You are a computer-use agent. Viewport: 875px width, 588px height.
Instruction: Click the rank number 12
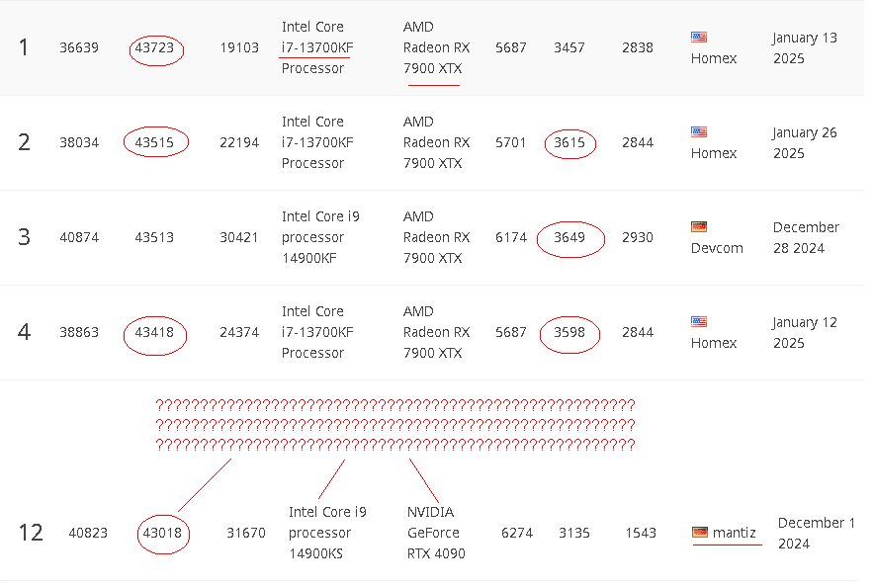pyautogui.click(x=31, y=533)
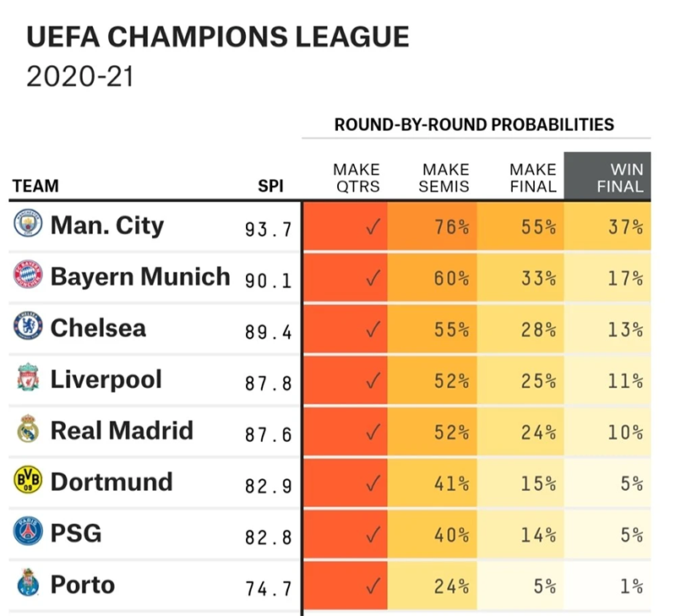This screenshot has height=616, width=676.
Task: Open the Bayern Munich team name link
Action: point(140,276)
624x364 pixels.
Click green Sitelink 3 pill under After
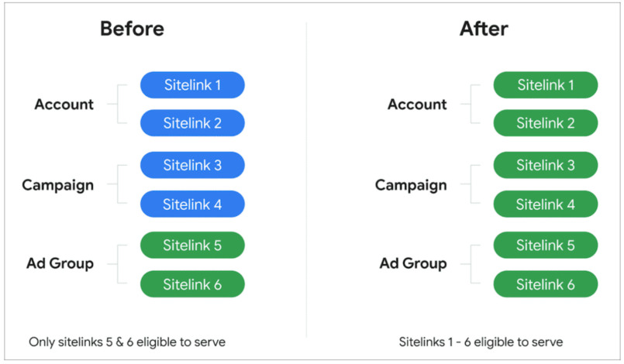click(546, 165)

==

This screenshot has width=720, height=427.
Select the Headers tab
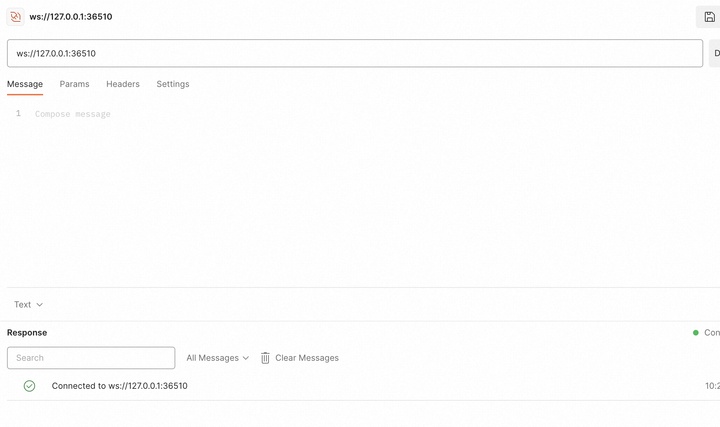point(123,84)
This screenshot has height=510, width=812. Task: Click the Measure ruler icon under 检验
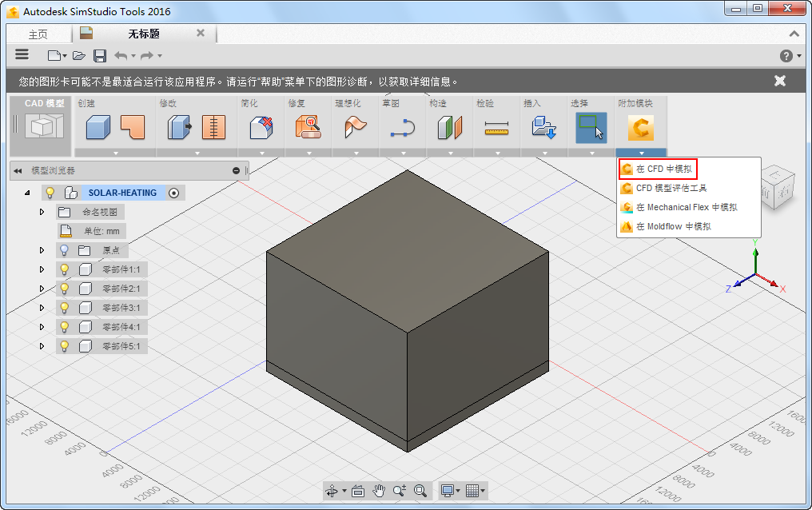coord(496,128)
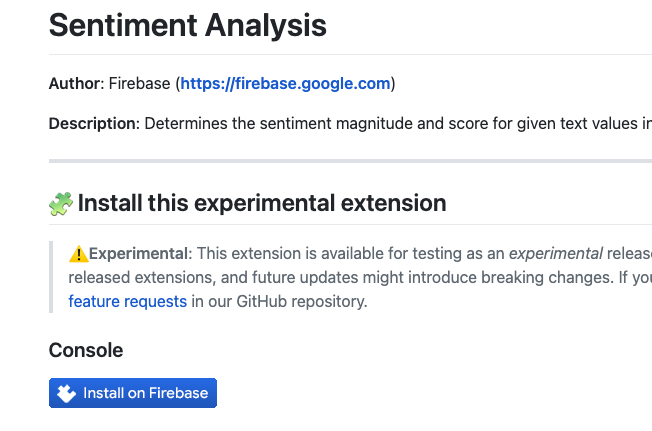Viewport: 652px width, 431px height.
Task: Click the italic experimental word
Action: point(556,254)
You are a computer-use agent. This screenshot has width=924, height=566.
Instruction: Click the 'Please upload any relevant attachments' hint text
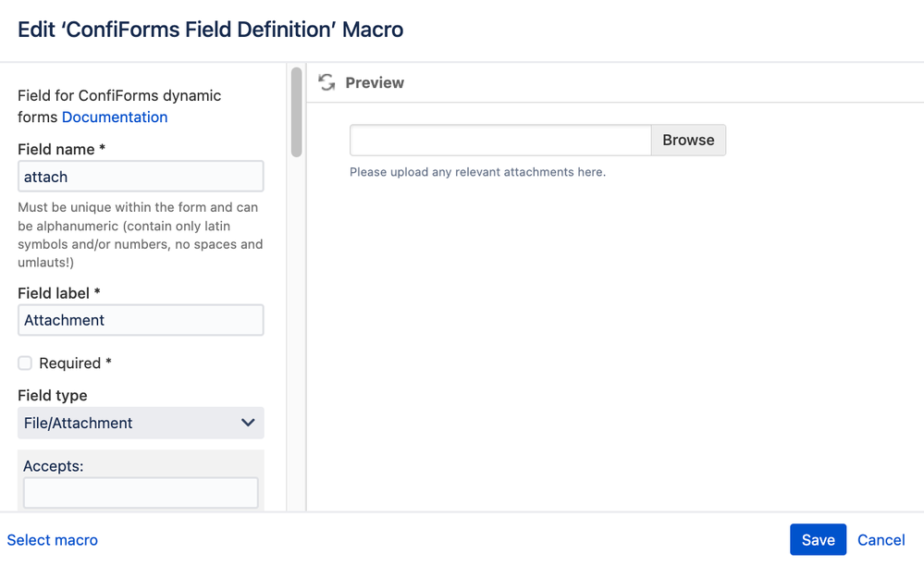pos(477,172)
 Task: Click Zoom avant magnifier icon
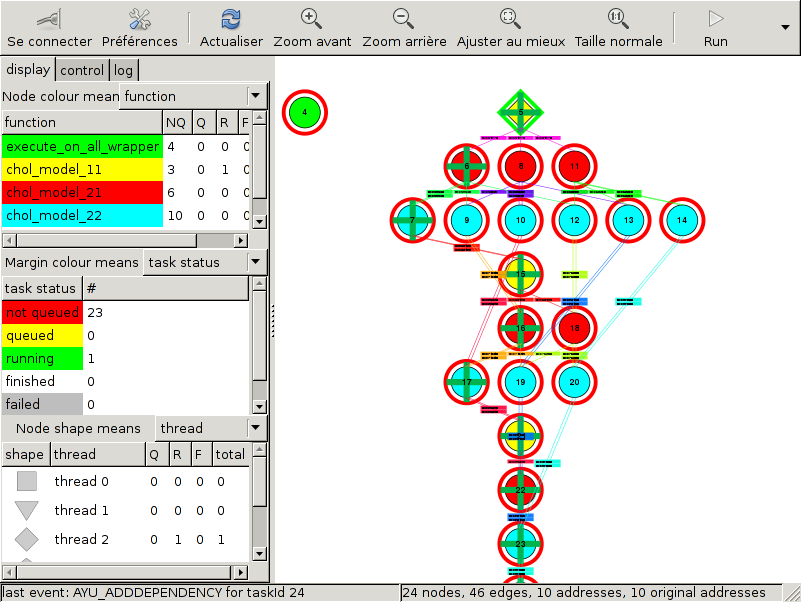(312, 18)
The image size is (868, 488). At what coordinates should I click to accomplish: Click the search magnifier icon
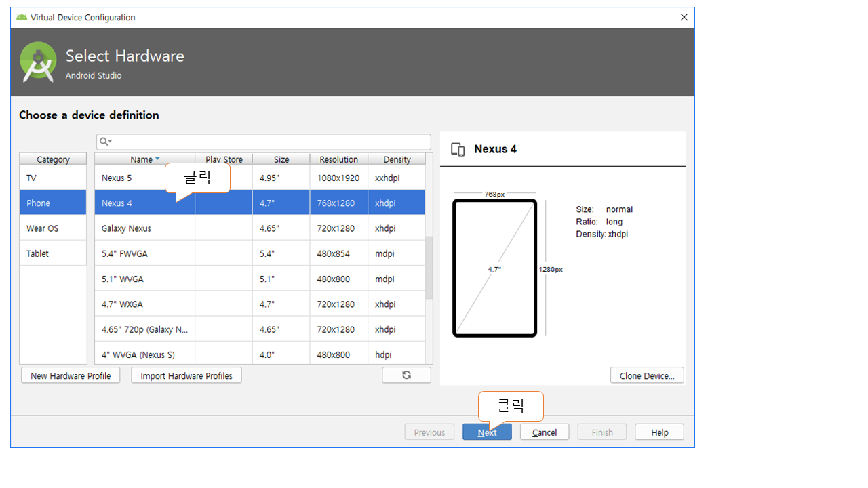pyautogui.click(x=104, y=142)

### Task description
Every line above with the string "computer" in it needs to be copied.

### Expected answer
You are a computer-use agent. Viewport: 875px width, 588px height.
You are a computer-use agent. This screenshot has width=924, height=566.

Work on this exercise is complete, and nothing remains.